The end of the year is a good time to check up on a number of things: emergency kits, retirement plans and so on.

Here are four items that frequent travelers should potentially add to their end-of-year housekeeping list.

1. Check your airline mileage accounts. Many airlines have mileage expire after a certain period of inactivity, usually 18 months. Even if you’re not planning to fly there are easy ways to get at least a few miles that will keep the account active. (Online shopping at one of thousands of stores can be the simplest, or even just buying 500 miles.)

2. Check your passport expiration date. It might be sooner than you think.

This one isn’t just hyperbole either, as in the past year I’ve had several clients make mistakes — one discovering the day before a trip planned six months prior that his passport was a few months out of date; another discovering at the airport his passport expired in a month, not a year and a month, which meant the airline wouldn’t let him on the plane to Costa Rica.

3. Check how many blank pages are left in your passport. A lack of space to stamp an extra visa IS enough in some cases for denied entry. (South Africa, for example, can and does deny entry for anyone with less than two blank pages.)

It isn’t difficult to get extra pages added to an existing passport, although it does cost $82, and does require processing time.

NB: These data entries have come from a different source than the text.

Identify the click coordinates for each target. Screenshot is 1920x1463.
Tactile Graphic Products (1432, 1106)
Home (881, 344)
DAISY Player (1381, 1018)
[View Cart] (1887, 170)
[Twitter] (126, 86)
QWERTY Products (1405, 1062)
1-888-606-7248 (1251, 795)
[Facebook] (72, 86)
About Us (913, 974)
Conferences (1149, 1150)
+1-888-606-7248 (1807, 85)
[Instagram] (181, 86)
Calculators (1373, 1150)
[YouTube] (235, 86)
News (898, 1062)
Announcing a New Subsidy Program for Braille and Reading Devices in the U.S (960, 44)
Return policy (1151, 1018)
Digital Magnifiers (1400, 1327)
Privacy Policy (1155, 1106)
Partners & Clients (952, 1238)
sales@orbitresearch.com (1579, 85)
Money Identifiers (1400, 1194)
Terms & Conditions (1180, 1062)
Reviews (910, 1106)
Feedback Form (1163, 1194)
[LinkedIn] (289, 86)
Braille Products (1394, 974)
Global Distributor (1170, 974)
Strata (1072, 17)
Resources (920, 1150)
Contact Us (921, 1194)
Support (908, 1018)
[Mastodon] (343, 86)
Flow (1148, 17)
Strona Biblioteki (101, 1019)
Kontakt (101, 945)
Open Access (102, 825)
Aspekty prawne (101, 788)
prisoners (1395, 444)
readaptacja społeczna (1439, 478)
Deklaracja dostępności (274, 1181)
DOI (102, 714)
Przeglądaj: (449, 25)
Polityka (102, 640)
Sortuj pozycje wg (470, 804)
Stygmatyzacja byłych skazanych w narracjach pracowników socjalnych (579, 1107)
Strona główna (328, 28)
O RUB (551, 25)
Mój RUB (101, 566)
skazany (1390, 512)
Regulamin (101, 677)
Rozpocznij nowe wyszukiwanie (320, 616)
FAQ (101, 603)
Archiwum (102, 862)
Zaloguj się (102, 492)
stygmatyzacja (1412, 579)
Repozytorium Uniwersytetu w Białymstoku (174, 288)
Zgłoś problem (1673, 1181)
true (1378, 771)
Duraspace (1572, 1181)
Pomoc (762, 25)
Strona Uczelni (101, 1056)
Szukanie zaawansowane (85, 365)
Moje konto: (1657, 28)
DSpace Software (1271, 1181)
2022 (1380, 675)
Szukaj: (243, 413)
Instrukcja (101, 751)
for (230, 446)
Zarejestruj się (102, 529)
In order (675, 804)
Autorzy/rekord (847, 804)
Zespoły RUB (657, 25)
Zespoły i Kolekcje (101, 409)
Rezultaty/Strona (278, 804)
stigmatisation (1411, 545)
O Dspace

4. Start thinking about 2013 holiday travel now. This only applies to those who like to get away for holidays, especially somewhere warm. But if you are considering a trip for Thanksgiving or the end of 2013, start thinking about it now. Flights open up 331 days in advance and cruise and hotel bookings are already open. Such travel probably still won’t be inexpensive, but at least you have a better chance of getting exactly what you want.